Afin de garder une attitude positive en cette période de confinement, je me suis donc concentré sur des tâches que je ne prenais pas le temps d’effectuer en temps normal.  Par exemple, j’ai réussi à numériser quelque 3000 diapositives accumulées alors que ce type de photographie était à la mode. Celles-ci résument des étapes de ma vie entre 1967 et le milieu des années 80. Cet exercice m’a permis de revoir des images de mon mariage, la naissance de mes enfants, leurs découvertes alors que, pendant les vacances, mon épouse et moi avons parcouru avec eux le Québec et les provinces maritimes. 

C’était rafraîchissant de les voir grandir, affichant tantôt un sourire radieux sur le barrage de Manic 5, tantôt des yeux émerveillés observant un bateau s’élever dans l’écluse de Côte-Sainte-Catherine près duquel on était allé camper, ou encore leurs ébats sur les magnifiques plages de Shédiac ou de Cavendish.

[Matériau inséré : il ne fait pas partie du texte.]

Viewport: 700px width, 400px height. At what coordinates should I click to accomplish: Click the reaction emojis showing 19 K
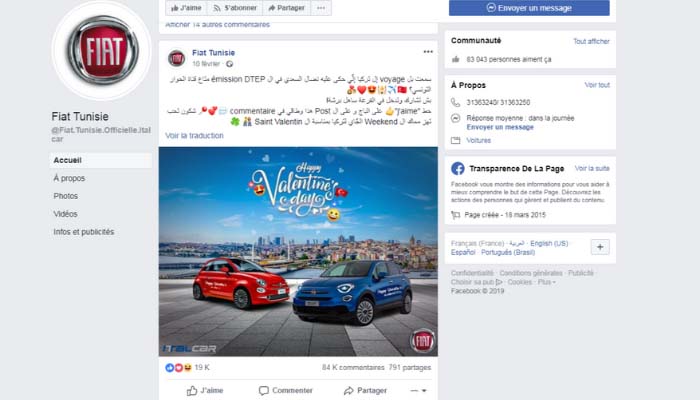pos(179,367)
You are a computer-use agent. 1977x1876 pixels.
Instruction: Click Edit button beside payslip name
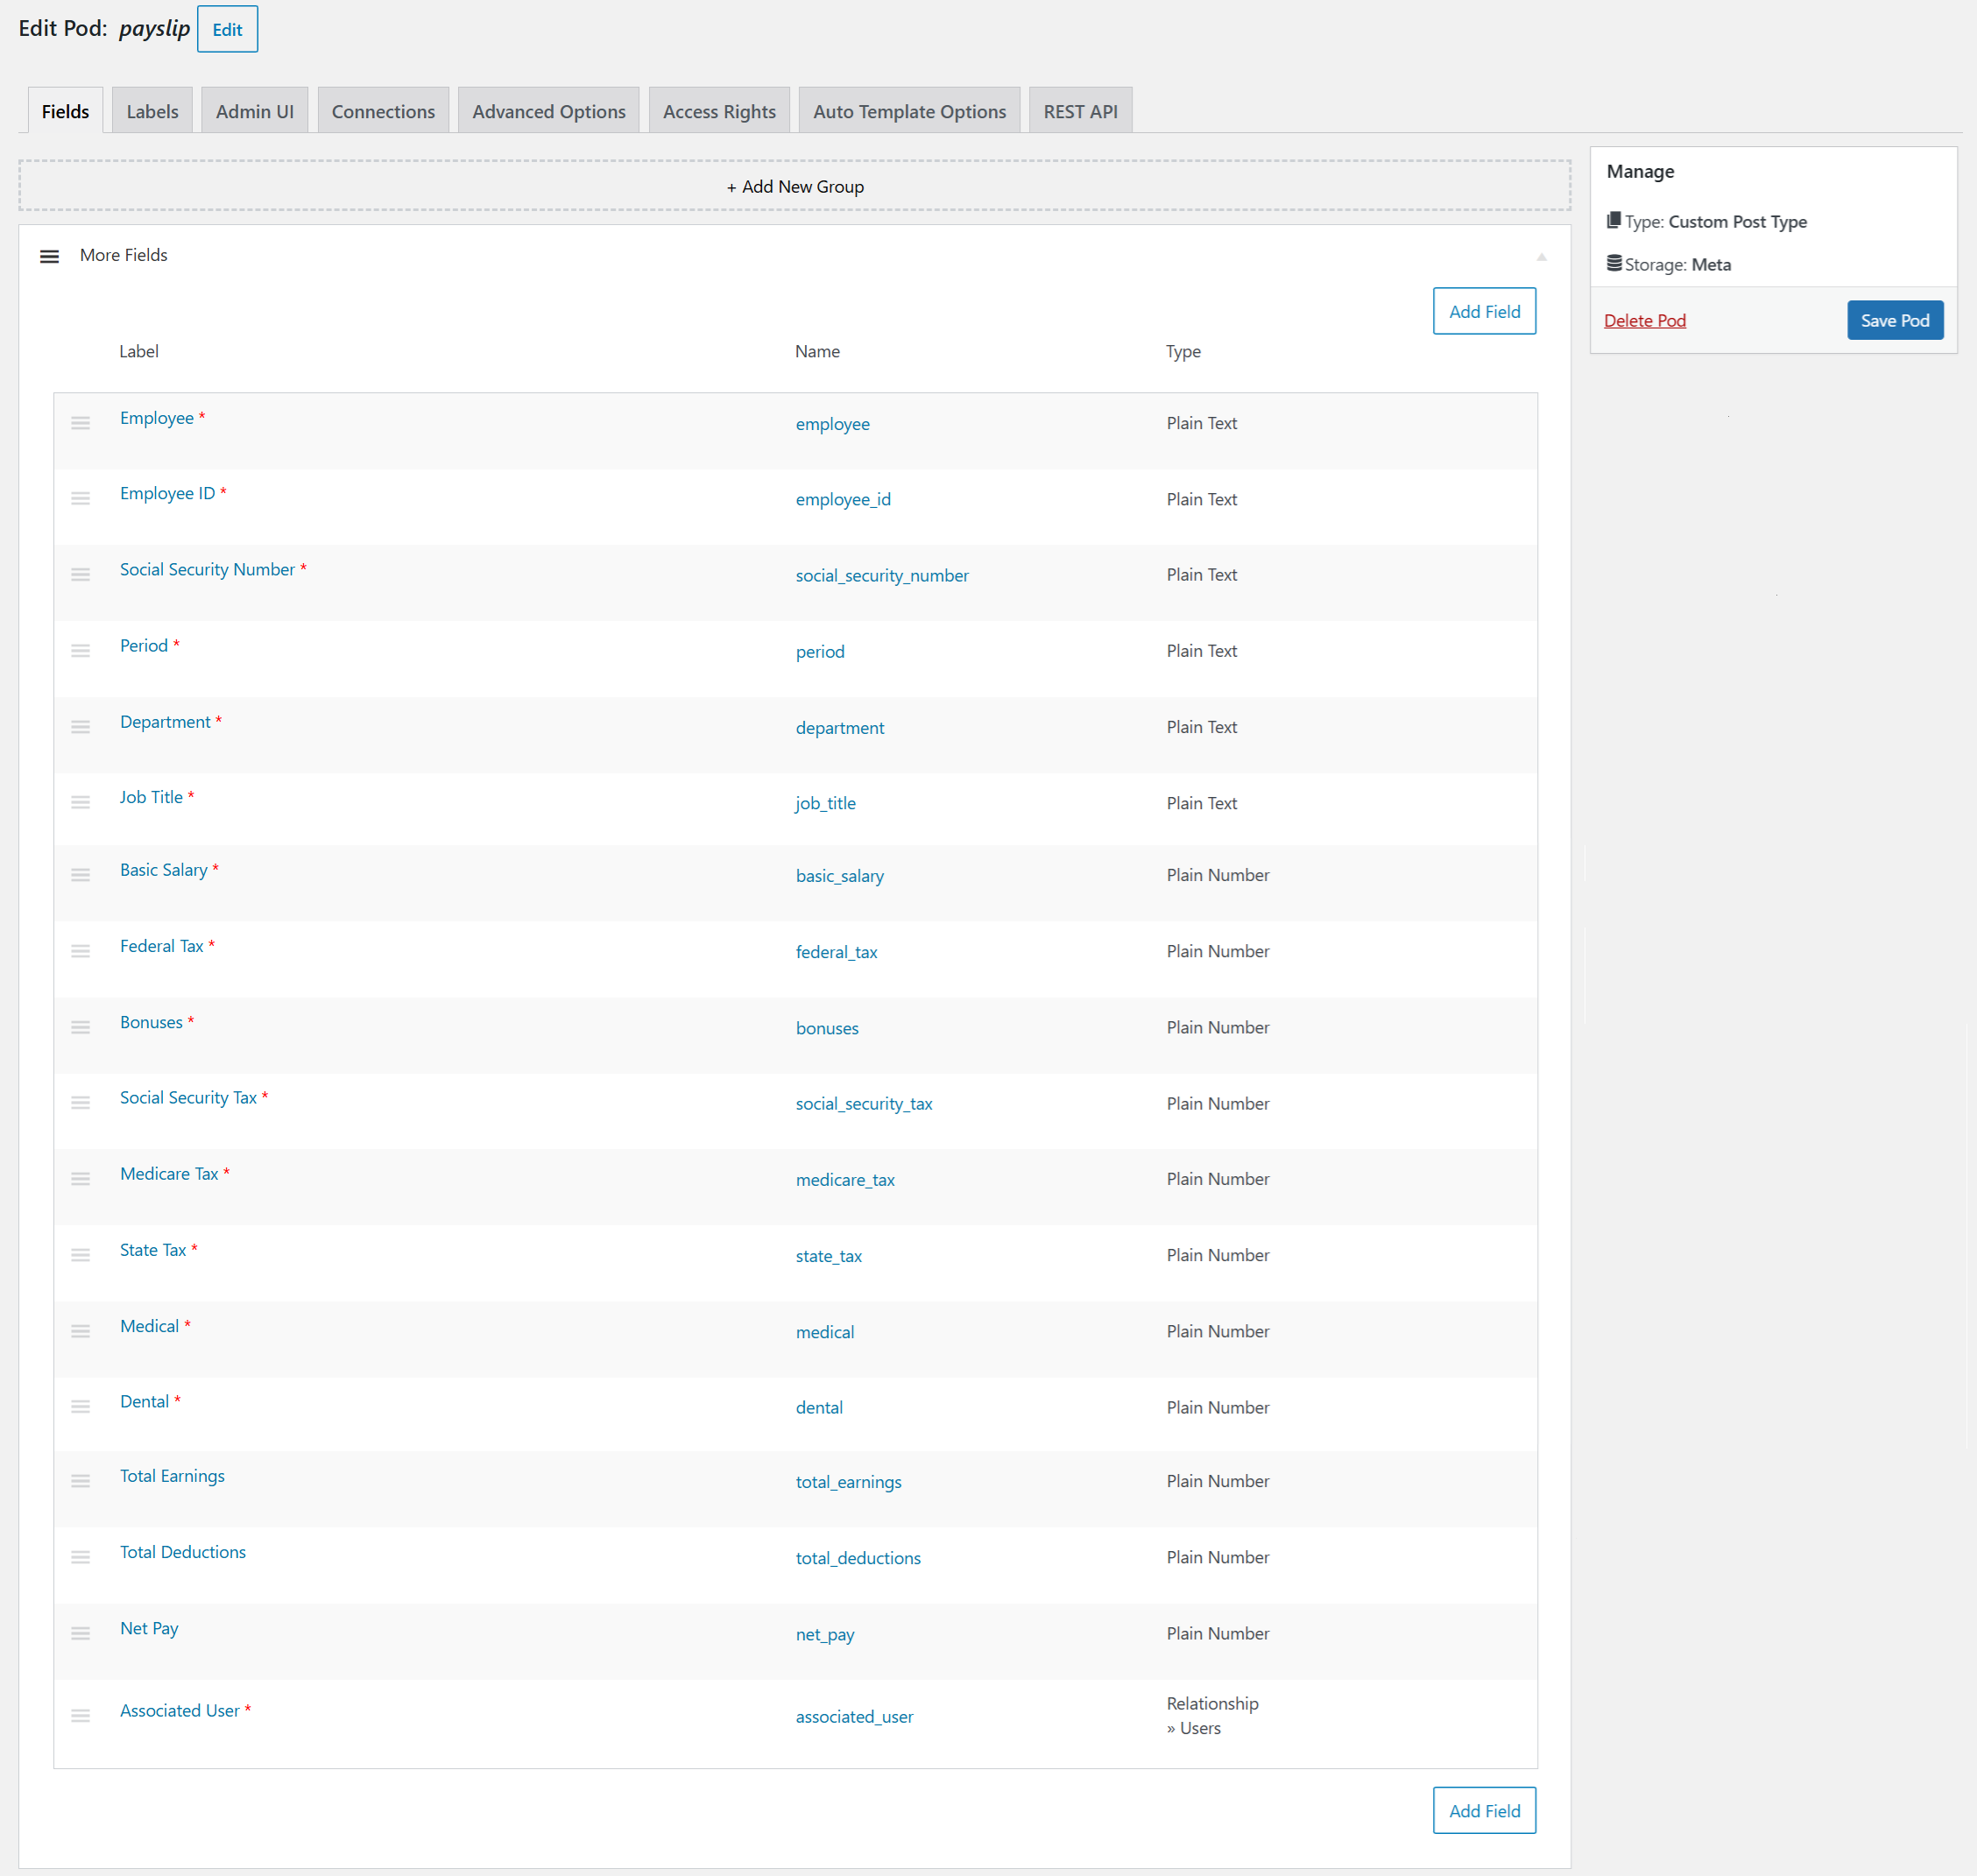(x=227, y=29)
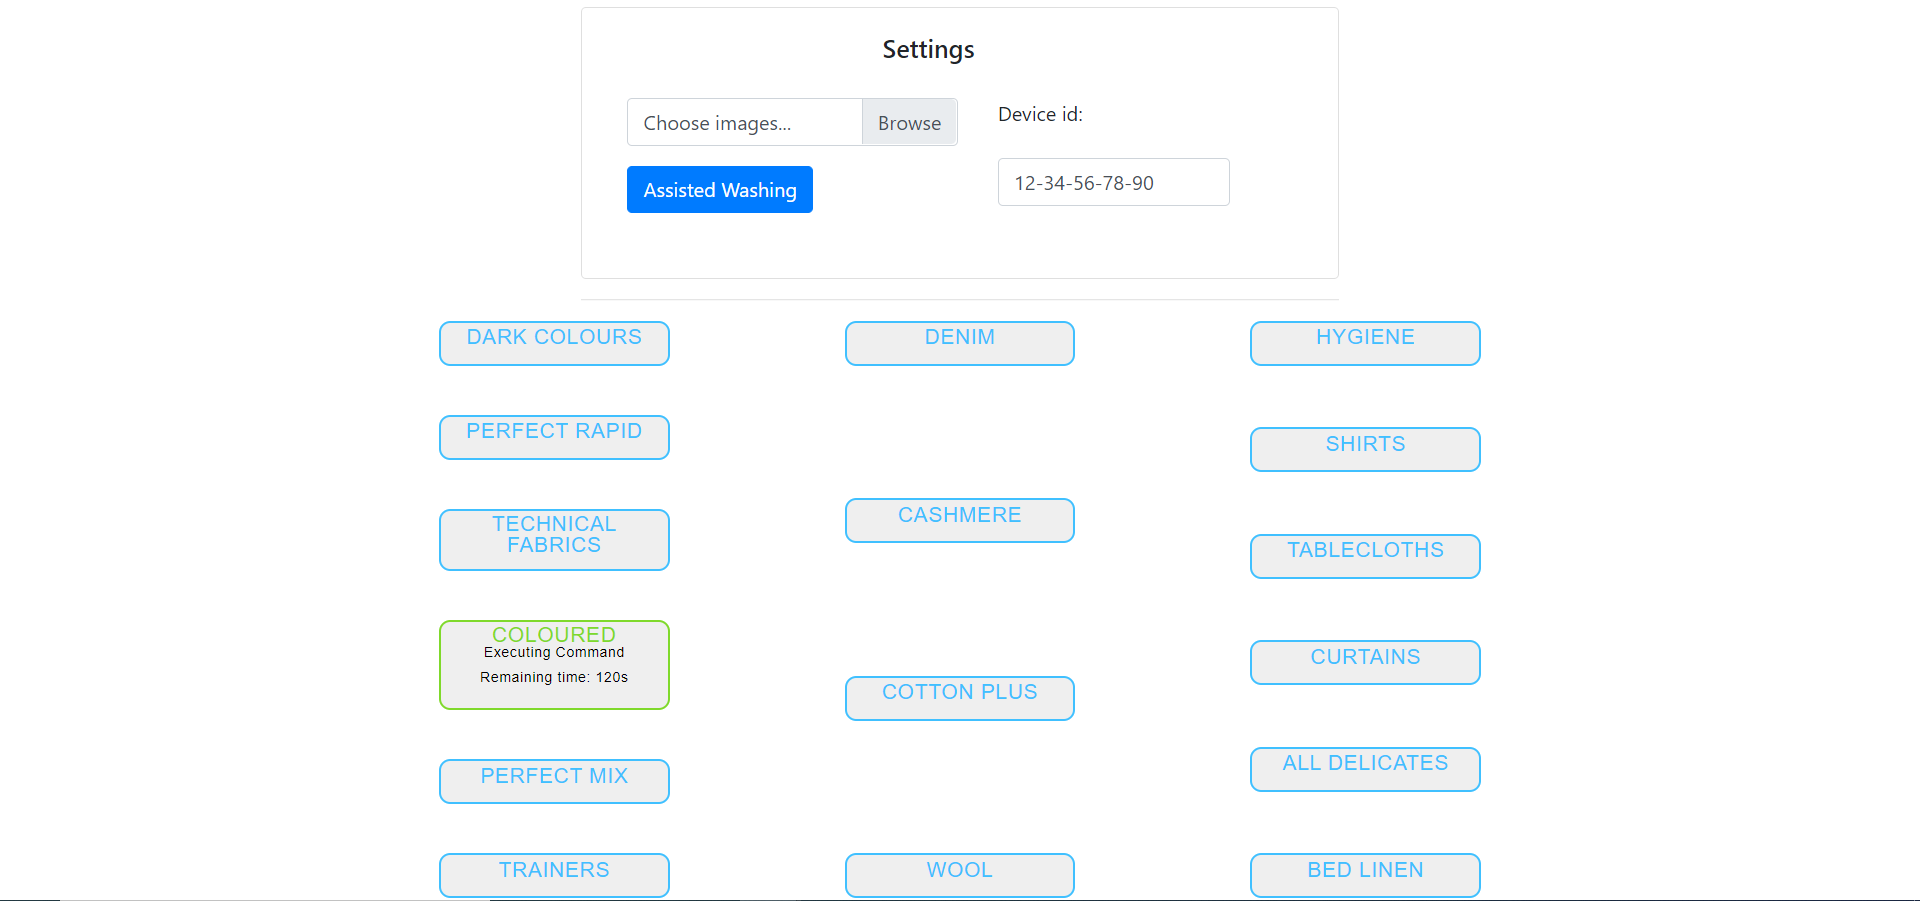
Task: Select the DENIM wash program
Action: pos(959,343)
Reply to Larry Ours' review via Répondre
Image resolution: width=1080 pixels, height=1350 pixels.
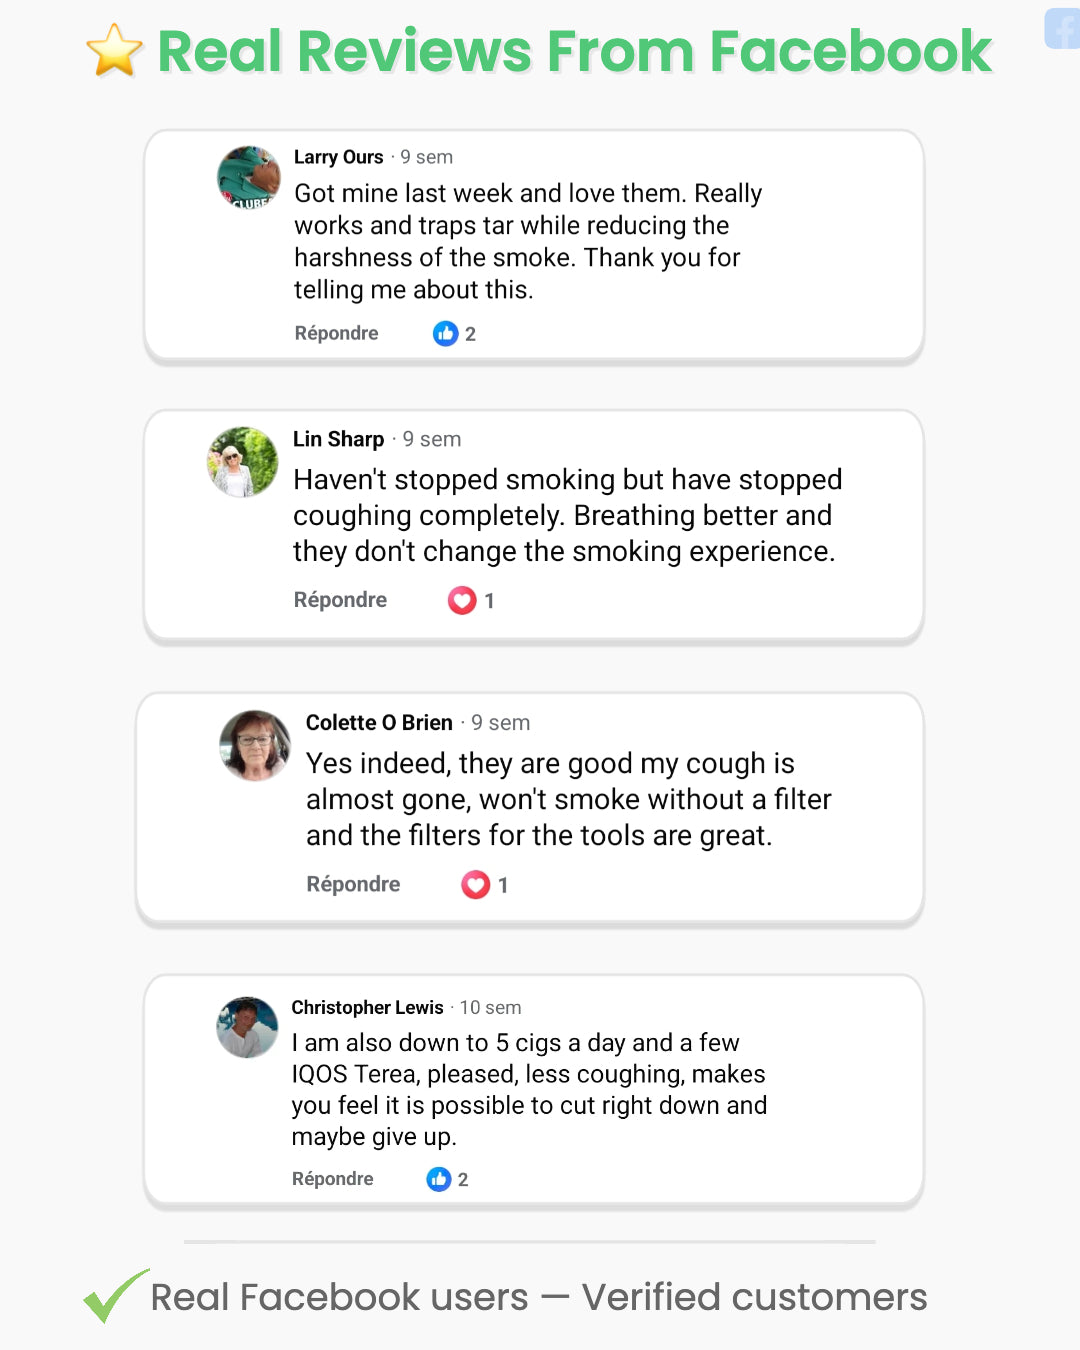[x=336, y=333]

On s’accommode bien du temps de confinement, mais ce qui nous affecte le plus, c’est de ne pouvoir réaliser nos activités familiales habituelles et passer du temps avec nos petits-enfants. On réalise que plus on vieillit, plus le temps passe vite. Mon père avait l’habitude de comparer la durée de la vie à un rouleau de papier de toilette : « plus on arrive à la fin, disait-il, plus le rouleau tourne vite et moins il en reste ». C’est pourquoi il importe d’en vivre pleinement chaque instant. Vivement le déconfinement!